Un brano di Charles Bukowski(1920-1994)  


– Poi la porta si spalancò. Ed entrò quella donna. 
Tutto quello che posso dirvi, è che ci sono miliardi di donne, sulla terra, giusto? Certune sono passabili. La maggior parte sono abbastanza belline, ma ogni tanto la natura fa uno scherzo, mette insieme una donna speciale, incredibile. Cioè, guardi e non ci puoi credere. 
Tutto è un movimento ondulatorio perfetto, come l’argento vivo, come un serpente, vedi una caviglia, un gomito, un seno, un ginocchio, e tutto si fonde in un insieme gigantesco, provocante, con magnifici occhi sorridenti, bocca leggermente piegata in giù, labbra atteggiate in modo che sembrano scoppiare in una risata alla tua sensazione d’impotenza. 
E sanno vestirsi, e i loro lunghi capelli incendiano l’aria. Troppo di tutto, accidenti.-
Quando leggi un brano come questo di Charles Bukowski (1920-1994), un tedesco vissuto in America, capisci la potenza della lingua, come essa riesca a dare occhi alla tua fantasia.
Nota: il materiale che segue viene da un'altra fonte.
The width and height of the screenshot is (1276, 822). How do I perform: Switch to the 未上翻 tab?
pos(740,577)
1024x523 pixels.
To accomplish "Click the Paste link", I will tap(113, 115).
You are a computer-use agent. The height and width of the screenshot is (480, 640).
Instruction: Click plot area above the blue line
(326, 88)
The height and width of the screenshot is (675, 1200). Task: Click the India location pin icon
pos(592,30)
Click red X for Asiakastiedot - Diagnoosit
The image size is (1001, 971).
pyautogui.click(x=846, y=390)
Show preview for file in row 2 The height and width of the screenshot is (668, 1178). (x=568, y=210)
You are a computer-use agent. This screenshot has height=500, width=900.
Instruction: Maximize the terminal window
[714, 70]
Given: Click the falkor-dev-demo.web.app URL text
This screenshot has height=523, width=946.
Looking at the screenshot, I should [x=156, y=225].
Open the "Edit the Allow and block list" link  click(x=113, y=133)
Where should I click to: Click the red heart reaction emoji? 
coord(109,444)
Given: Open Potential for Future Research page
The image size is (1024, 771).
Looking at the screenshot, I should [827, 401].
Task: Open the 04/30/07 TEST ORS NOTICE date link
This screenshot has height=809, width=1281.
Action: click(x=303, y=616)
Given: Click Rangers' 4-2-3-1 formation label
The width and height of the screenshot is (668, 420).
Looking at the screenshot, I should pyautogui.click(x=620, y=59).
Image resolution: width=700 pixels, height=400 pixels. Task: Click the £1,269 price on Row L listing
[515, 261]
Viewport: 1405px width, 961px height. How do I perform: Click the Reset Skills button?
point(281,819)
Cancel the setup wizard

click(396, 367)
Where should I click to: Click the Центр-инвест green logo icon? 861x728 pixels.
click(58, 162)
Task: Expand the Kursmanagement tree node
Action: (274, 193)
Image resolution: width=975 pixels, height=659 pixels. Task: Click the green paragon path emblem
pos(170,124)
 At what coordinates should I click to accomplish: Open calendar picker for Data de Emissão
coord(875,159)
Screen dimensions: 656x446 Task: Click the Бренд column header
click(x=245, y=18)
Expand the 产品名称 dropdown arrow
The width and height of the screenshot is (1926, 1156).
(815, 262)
Charles, fu romanziere e poeta, la sua vita fu segnata da rapporti difficili con le persone, da esperienze sessuali di una notte, da un piacere morboso per l’alcol, di cui scrisse:
«Se succede qualcosa di brutto / si beve per dimenticare;
se succede qualcosa di bello / si beve per festeggiare;
e se non succede niente / si beve per far succedere qualcosa.»

Morì a settantatre anni, stroncato da una leucemia.